Start of Supplied passage

In times of crisis, some companies emerge as clear winners.  What do you see as “winning” qualities in this crisis?

For starters, the winners will be the companies that embrace flexible work and figure out how to optimize it to their advantage.  Putting aside the economic factors as to which businesses will thrive and which will suffer, the winners will be companies that went into this situation with a strong company culture as well as efficient systems and processes.  When you have a strong foundation of employees committed to the company because they love the culture, people and mission, you are much more likely to weather the storm.  Your employees feel confident that the company has their backs and will do the right things to adjust and react to the uncertainties we’re facing. Plus, efficient systems and processes allow employees to do their jobs remotely with less stress so that they can focus on the important things.  Companies that lack these things will certainly face significant challenges and may ultimately fail.

Top 3 ways the professional world will change after Covid-19?

I’m hopeful that people will continue to be as empathetic to their staff and colleagues as I’ve noticed in the last few months.  I have been so impressed by my colleagues and leadership team spending more time than ever checking in on their teams, asking how they are doing, and showing genuine concern for their well-being.  It’s disappointing that it took a global health crisis to draw this type of behavior out of some people, but I hope we’ve all learned how valuable it is and continue to exhibit that behavior.

End of Supplied passage
Start of Information

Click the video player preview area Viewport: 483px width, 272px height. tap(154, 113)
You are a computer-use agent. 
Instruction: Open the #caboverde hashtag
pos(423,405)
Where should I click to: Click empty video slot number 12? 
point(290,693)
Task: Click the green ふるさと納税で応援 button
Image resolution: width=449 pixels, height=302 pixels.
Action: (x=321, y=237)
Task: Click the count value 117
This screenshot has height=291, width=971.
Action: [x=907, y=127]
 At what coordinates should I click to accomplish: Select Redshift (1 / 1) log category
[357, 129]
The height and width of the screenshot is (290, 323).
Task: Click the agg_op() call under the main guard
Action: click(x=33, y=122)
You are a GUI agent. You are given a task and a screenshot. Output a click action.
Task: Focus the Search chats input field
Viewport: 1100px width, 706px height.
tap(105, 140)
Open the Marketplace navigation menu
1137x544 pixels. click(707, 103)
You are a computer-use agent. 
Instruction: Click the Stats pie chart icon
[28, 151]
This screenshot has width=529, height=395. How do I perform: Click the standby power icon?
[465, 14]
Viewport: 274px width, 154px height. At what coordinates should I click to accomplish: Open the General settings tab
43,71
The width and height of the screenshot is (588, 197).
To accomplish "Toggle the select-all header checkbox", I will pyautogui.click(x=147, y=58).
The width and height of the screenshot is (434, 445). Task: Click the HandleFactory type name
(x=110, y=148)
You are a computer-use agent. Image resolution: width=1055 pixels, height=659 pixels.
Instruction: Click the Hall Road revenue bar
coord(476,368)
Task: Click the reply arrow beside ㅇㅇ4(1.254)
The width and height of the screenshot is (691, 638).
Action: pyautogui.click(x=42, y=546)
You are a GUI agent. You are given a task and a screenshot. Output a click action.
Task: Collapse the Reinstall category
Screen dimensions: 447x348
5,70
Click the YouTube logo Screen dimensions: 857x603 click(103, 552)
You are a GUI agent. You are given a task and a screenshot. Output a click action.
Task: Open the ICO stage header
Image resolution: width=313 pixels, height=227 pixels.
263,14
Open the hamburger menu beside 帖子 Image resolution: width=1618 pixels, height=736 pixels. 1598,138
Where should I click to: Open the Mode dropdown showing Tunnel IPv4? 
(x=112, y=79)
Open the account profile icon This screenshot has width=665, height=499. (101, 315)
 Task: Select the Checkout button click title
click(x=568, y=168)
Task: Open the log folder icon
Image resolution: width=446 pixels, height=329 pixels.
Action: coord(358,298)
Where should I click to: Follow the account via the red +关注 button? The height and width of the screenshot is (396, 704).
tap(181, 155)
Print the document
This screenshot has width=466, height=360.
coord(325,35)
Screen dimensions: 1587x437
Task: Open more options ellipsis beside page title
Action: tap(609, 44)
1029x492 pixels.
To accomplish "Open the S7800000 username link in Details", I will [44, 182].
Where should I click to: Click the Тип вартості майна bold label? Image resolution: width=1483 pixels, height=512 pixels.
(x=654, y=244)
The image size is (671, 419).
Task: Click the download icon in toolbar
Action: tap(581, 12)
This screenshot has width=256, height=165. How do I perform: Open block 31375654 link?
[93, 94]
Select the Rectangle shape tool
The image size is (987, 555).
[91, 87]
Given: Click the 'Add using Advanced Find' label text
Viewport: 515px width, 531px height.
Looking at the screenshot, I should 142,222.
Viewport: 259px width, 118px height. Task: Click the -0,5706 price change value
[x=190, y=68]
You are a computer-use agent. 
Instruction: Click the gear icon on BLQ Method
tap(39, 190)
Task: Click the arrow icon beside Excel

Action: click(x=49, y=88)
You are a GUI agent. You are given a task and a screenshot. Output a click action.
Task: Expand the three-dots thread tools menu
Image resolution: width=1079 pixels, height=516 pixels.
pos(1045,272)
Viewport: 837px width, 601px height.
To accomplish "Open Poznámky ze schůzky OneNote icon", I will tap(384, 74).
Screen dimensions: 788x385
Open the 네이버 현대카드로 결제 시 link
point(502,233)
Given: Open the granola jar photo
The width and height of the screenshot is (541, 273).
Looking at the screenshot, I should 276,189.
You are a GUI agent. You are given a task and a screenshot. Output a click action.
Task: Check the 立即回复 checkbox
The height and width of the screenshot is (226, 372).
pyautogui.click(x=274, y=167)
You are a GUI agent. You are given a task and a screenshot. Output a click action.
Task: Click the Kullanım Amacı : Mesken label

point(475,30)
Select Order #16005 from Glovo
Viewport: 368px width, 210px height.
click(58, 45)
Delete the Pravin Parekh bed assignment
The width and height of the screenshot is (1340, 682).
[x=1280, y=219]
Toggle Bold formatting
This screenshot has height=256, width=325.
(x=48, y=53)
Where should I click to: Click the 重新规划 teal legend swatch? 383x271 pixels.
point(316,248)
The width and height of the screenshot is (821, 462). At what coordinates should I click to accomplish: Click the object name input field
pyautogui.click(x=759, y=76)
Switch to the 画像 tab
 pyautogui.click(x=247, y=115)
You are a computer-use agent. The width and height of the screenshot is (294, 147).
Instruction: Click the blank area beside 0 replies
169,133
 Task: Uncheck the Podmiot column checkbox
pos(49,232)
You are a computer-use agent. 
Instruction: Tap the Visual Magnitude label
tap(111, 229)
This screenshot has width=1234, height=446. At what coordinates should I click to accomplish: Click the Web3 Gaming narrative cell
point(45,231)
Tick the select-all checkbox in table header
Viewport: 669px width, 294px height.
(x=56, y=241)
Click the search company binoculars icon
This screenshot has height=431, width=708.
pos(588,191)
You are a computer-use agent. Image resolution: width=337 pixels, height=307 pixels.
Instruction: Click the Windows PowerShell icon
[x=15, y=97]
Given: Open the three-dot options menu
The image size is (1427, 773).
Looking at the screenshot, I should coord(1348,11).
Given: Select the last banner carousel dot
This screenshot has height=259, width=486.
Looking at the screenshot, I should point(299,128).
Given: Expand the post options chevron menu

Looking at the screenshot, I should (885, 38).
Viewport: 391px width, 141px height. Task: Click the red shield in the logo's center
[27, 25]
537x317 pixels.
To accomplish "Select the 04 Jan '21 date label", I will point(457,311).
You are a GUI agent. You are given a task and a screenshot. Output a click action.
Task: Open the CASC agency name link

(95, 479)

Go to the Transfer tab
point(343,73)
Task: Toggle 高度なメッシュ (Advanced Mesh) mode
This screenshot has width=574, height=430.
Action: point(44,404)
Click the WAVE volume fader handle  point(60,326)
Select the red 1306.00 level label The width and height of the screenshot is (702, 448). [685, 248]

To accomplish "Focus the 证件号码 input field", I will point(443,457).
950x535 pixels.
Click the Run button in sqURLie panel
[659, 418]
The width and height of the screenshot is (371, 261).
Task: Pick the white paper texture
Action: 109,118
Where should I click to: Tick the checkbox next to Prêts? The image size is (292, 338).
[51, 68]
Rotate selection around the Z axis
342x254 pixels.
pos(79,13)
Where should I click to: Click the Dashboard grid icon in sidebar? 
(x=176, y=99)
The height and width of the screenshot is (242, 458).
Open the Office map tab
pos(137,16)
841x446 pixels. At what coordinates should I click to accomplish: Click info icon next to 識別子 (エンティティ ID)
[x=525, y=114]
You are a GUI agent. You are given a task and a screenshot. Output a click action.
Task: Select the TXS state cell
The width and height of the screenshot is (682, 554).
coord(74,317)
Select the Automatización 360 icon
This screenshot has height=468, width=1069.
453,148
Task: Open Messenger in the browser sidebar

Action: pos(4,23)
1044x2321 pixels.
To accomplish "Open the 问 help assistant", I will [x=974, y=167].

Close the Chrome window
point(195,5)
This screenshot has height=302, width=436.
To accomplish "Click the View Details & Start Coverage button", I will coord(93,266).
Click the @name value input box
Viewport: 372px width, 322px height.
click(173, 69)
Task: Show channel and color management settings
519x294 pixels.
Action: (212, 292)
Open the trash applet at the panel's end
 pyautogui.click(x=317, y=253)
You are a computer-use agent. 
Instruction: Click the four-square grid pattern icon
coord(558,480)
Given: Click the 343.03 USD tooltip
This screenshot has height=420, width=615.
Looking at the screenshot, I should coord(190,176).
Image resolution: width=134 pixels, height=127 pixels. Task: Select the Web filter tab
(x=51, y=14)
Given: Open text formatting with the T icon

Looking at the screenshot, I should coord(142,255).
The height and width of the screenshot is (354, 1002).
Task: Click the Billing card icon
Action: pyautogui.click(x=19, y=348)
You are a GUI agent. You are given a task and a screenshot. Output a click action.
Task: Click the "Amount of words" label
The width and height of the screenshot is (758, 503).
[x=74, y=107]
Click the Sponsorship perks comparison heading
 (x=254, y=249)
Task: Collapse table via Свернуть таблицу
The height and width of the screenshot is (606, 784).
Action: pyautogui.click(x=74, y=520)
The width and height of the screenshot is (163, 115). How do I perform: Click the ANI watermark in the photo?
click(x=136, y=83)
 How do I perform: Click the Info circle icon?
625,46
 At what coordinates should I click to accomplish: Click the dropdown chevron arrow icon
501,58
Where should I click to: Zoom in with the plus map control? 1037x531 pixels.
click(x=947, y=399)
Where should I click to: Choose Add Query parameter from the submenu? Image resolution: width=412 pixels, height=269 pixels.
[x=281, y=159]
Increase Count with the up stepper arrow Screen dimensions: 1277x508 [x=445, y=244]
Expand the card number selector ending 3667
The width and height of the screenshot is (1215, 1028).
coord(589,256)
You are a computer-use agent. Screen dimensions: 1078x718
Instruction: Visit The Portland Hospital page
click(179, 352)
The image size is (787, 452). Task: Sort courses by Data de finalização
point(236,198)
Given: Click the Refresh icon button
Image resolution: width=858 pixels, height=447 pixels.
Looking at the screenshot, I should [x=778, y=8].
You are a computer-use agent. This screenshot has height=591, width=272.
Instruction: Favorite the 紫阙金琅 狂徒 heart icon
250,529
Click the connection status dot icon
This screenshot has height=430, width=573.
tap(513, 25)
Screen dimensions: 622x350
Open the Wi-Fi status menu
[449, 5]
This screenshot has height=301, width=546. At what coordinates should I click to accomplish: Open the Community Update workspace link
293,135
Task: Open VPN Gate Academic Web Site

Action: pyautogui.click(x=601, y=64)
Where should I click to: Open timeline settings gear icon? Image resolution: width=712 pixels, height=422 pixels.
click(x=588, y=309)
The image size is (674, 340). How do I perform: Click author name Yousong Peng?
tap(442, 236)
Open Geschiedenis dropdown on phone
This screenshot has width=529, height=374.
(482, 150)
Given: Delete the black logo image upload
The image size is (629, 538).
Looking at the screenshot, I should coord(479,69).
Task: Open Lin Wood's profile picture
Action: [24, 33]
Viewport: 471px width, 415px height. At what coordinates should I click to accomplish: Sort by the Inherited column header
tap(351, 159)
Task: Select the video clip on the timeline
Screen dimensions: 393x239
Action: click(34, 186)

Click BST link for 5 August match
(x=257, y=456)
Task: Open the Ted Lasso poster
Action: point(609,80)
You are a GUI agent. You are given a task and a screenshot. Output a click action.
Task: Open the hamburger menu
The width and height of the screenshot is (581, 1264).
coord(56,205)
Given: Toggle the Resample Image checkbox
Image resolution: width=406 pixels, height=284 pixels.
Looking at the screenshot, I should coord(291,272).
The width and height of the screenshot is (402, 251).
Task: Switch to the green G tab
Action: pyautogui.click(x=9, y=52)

End of Information

Copy the passage above on companies in the Covid-19 crisis word for word, starting at "Top 3 ways the" and ending at "exhibit that behavior.".

Top 3 ways the professional world will change after Covid-19?

I’m hopeful that people will continue to be as empathetic to their staff and colleagues as I’ve noticed in the last few months.  I have been so impressed by my colleagues and leadership team spending more time than ever checking in on their teams, asking how they are doing, and showing genuine concern for their well-being.  It’s disappointing that it took a global health crisis to draw this type of behavior out of some people, but I hope we’ve all learned how valuable it is and continue to exhibit that behavior.